Return, from the listing below, each line where the word "width" appears.

***** DATA FOR THIS TASK *****

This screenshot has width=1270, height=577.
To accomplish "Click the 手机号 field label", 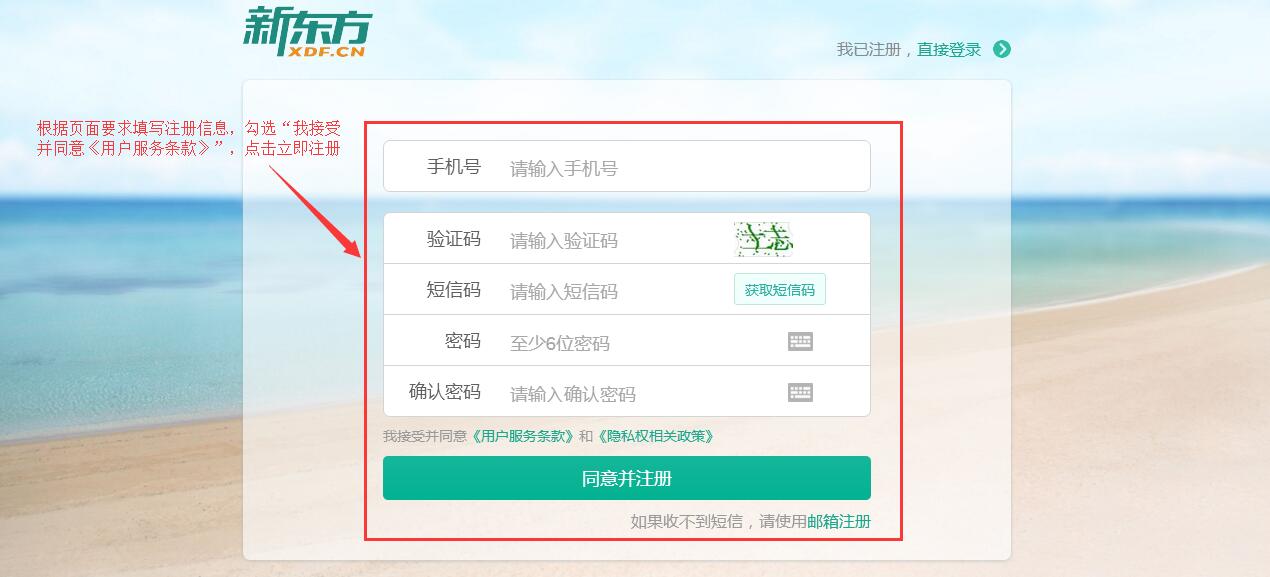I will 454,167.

*****
***** DATA FOR THIS TASK *****

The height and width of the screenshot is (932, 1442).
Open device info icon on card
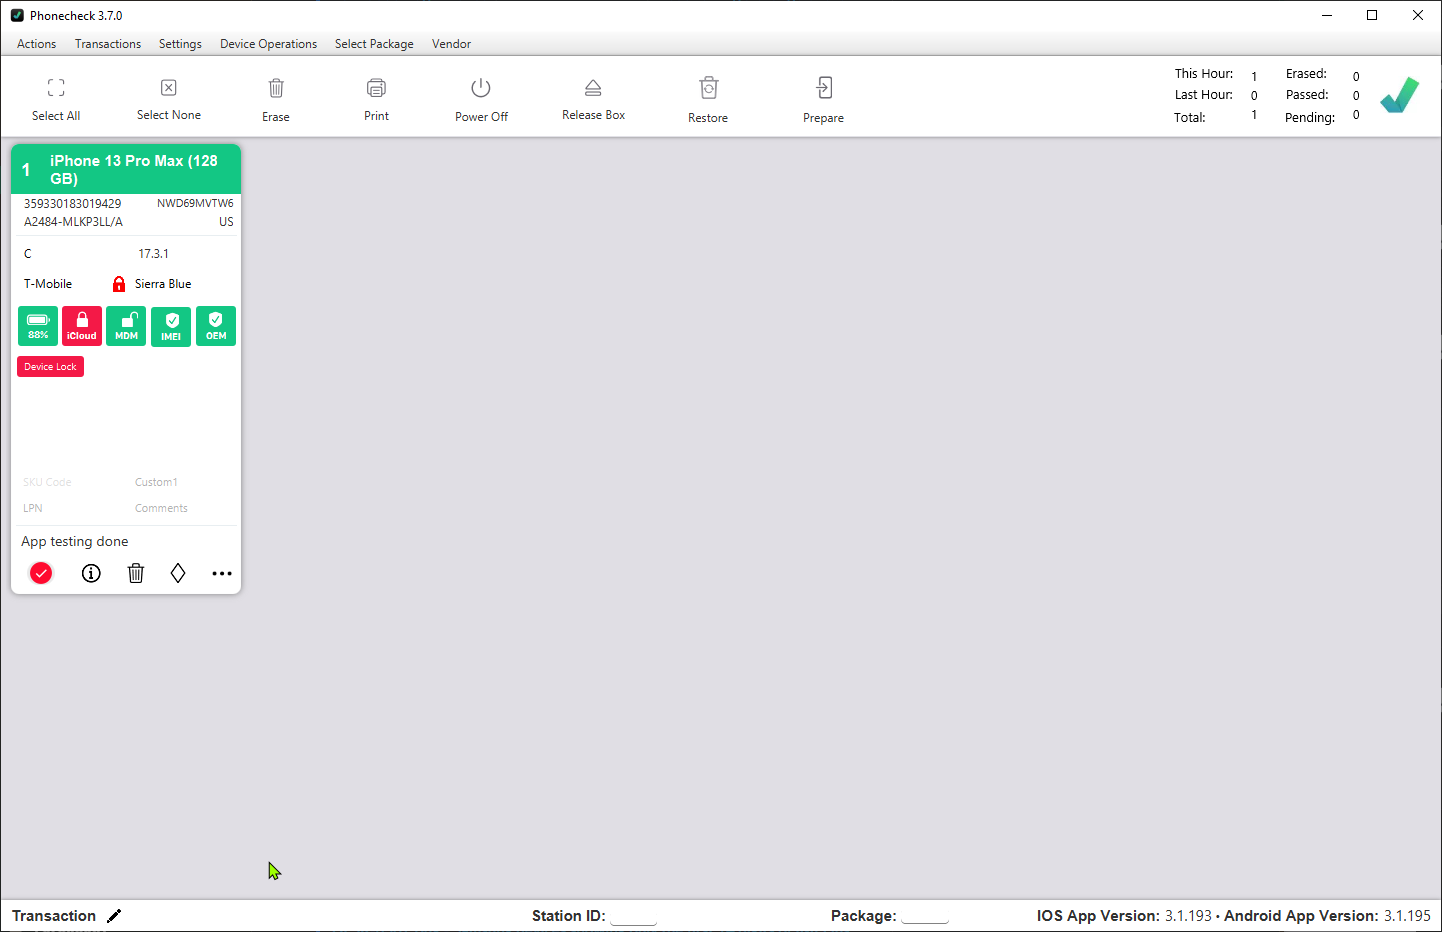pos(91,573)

*****

■ RESULT:
This screenshot has width=1270, height=577.
The height and width of the screenshot is (932, 1442).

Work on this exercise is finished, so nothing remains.